**Exercise details**
Scan the records for lines with the word "question", and copy every such line.
________
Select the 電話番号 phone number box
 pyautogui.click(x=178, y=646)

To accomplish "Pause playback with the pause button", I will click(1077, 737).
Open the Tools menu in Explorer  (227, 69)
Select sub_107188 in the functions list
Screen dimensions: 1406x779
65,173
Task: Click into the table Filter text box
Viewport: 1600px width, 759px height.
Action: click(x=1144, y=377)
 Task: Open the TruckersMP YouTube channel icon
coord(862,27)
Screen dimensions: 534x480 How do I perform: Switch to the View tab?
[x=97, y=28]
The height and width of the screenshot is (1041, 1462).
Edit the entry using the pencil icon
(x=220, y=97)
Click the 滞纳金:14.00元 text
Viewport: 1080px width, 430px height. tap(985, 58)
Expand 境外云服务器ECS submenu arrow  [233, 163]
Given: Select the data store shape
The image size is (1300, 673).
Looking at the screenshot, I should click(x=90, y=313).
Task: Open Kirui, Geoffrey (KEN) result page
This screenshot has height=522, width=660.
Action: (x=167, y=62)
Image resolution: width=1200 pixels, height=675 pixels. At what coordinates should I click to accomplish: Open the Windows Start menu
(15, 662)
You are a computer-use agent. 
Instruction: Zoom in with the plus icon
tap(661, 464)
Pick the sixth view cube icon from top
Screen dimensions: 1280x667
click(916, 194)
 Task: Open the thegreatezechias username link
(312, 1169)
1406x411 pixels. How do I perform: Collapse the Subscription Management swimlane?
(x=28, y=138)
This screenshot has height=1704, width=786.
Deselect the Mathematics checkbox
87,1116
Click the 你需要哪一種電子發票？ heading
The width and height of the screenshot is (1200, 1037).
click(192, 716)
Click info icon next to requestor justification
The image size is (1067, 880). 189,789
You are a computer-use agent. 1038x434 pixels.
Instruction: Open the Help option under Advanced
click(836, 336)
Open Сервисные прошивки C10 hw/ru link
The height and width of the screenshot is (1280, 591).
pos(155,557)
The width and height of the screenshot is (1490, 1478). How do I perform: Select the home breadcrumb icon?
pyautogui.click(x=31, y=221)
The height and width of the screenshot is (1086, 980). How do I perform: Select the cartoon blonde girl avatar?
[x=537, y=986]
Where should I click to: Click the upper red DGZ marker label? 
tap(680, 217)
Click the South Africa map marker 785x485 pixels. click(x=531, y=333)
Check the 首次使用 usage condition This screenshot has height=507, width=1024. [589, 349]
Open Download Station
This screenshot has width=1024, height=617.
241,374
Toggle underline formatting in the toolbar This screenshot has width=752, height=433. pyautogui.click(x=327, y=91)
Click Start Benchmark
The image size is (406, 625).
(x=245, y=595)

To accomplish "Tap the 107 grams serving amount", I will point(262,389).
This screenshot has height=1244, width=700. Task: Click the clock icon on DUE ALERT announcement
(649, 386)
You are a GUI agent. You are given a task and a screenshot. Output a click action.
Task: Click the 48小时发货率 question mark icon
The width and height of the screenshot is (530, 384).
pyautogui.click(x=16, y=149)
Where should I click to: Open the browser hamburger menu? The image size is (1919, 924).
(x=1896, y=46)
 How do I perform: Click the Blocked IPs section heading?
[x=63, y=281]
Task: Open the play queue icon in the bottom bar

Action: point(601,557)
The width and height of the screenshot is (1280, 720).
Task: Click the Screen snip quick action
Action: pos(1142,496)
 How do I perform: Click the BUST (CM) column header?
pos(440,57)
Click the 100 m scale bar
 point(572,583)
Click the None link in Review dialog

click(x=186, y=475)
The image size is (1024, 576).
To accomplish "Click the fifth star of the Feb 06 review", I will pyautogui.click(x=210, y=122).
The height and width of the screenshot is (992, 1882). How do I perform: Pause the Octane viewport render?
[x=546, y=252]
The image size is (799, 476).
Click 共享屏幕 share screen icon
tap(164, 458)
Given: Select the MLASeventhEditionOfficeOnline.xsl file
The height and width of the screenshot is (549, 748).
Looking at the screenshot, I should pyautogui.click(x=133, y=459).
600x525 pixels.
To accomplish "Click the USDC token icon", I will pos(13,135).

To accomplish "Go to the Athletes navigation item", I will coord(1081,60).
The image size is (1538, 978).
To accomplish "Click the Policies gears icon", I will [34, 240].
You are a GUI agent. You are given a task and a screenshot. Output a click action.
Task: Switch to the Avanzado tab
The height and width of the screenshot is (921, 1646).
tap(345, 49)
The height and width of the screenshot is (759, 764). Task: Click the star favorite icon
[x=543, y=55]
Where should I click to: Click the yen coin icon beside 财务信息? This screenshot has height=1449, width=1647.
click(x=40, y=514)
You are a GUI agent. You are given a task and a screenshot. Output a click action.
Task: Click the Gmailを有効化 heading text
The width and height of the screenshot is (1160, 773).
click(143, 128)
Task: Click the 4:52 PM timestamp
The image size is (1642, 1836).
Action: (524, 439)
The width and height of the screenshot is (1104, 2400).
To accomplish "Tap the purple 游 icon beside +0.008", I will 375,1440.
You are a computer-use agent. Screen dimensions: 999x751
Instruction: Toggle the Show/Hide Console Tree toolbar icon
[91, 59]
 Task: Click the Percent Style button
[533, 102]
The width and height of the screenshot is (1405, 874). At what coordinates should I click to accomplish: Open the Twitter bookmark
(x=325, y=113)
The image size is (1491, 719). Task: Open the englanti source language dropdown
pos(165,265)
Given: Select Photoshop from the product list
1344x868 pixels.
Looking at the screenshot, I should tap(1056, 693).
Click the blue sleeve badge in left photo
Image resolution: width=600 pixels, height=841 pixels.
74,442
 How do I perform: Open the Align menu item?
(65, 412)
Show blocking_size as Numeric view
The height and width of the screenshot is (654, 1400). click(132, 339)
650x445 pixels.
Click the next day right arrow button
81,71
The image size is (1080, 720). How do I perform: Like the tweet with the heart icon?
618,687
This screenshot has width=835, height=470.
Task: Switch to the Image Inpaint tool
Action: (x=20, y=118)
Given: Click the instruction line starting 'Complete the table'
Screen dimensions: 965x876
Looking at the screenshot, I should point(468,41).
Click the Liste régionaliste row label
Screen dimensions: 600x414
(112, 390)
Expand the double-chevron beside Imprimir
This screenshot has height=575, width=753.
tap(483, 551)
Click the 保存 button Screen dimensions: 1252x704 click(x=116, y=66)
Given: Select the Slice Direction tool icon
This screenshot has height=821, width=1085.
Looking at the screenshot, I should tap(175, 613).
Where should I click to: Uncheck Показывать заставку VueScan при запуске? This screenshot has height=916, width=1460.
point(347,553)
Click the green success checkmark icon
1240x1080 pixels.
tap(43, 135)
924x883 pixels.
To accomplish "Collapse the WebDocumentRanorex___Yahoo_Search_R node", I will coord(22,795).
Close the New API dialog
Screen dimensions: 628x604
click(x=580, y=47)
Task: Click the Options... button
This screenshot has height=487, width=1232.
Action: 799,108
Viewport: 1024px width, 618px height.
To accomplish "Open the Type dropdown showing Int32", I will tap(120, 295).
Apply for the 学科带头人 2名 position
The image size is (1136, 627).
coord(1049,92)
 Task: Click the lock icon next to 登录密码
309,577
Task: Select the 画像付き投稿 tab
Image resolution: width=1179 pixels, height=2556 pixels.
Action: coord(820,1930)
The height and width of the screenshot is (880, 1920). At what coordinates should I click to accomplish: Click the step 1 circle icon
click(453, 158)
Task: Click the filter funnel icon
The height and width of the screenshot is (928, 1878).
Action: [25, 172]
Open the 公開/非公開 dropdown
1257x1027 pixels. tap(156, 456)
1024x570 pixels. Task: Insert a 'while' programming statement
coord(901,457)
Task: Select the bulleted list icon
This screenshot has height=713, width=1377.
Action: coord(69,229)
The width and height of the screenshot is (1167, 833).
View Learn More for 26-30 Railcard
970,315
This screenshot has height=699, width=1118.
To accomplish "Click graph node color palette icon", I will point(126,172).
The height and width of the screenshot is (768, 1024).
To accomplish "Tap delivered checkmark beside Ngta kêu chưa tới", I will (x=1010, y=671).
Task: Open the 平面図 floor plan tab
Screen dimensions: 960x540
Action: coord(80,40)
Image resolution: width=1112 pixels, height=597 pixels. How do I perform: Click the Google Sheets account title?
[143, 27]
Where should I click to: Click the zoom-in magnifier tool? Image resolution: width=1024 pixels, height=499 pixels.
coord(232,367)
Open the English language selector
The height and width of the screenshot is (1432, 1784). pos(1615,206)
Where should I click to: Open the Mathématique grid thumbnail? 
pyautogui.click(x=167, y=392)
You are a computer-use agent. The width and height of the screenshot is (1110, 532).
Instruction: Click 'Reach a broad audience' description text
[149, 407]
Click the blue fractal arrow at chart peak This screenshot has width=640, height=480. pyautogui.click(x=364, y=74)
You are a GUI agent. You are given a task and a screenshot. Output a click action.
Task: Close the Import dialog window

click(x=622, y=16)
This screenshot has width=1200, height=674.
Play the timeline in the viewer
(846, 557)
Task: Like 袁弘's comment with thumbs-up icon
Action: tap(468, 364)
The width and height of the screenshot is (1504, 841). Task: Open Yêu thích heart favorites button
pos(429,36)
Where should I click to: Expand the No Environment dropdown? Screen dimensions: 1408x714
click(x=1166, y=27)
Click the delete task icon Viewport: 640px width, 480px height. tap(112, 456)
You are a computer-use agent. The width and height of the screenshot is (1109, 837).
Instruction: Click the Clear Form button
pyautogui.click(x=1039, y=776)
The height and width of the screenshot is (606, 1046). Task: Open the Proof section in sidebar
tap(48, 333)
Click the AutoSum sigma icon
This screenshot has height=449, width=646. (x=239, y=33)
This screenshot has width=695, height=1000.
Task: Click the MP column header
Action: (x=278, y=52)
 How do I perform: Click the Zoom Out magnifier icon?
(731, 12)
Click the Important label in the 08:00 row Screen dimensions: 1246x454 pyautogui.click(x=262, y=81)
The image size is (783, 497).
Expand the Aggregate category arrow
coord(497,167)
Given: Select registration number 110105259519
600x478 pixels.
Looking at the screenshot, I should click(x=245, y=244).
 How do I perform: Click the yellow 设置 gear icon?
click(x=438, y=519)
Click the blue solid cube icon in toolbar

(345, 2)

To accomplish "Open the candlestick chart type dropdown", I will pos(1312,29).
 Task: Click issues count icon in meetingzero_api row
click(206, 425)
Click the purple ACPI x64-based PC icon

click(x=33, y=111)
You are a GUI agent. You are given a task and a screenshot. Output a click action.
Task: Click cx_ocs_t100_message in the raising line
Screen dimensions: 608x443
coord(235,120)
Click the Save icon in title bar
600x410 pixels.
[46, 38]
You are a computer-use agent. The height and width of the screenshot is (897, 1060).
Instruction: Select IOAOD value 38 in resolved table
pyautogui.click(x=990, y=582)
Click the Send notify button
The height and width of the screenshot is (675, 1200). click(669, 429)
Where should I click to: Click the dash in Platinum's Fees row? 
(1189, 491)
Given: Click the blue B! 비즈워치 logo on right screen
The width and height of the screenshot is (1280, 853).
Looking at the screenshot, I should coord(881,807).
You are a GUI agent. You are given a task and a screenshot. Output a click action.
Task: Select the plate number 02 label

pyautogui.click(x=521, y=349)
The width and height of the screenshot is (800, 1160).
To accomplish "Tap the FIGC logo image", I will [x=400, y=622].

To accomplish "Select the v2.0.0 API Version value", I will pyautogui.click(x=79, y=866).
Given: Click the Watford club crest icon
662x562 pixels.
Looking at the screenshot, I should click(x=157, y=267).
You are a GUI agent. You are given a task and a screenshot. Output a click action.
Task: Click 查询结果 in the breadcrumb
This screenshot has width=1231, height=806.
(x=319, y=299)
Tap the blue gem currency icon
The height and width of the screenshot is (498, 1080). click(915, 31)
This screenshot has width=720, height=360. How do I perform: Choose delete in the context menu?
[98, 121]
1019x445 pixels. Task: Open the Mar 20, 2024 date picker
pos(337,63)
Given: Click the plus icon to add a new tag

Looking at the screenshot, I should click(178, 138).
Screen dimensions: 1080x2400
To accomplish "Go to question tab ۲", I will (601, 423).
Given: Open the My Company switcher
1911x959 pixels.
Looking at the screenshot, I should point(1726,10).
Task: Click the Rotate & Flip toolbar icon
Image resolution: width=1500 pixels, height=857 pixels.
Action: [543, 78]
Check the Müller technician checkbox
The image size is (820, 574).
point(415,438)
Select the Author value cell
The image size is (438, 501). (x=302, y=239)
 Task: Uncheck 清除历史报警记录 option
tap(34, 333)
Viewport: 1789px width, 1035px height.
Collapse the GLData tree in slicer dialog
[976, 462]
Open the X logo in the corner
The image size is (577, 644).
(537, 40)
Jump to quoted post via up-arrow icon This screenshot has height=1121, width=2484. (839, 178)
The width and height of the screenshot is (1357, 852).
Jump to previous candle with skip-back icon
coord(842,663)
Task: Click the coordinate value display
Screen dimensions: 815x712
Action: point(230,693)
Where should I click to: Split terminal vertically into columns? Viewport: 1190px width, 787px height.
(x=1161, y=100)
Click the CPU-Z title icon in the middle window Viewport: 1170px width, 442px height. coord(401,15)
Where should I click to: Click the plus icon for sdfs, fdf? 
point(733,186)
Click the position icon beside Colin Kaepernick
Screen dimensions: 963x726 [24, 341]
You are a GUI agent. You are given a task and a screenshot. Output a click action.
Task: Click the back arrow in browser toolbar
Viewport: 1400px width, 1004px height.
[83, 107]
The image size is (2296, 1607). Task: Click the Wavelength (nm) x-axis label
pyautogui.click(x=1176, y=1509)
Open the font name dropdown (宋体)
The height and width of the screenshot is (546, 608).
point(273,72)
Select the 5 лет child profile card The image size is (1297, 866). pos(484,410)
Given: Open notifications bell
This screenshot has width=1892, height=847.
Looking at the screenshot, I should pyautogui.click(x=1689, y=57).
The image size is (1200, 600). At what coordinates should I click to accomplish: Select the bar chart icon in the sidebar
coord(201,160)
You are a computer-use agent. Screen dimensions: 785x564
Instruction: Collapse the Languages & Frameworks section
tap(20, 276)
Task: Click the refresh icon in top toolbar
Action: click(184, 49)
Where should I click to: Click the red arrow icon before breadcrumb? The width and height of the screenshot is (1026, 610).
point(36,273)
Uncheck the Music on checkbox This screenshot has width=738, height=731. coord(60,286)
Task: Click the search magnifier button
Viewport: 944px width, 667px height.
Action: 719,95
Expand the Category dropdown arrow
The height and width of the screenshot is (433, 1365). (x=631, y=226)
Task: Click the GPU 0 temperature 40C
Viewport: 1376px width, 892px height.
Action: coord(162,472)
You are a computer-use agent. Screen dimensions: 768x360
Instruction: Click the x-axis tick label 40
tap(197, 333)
________
**Solution to this task**
Task: Click the 48小时发货率 question mark icon
To accomplish "Go to question tab ۲", I will (601, 423).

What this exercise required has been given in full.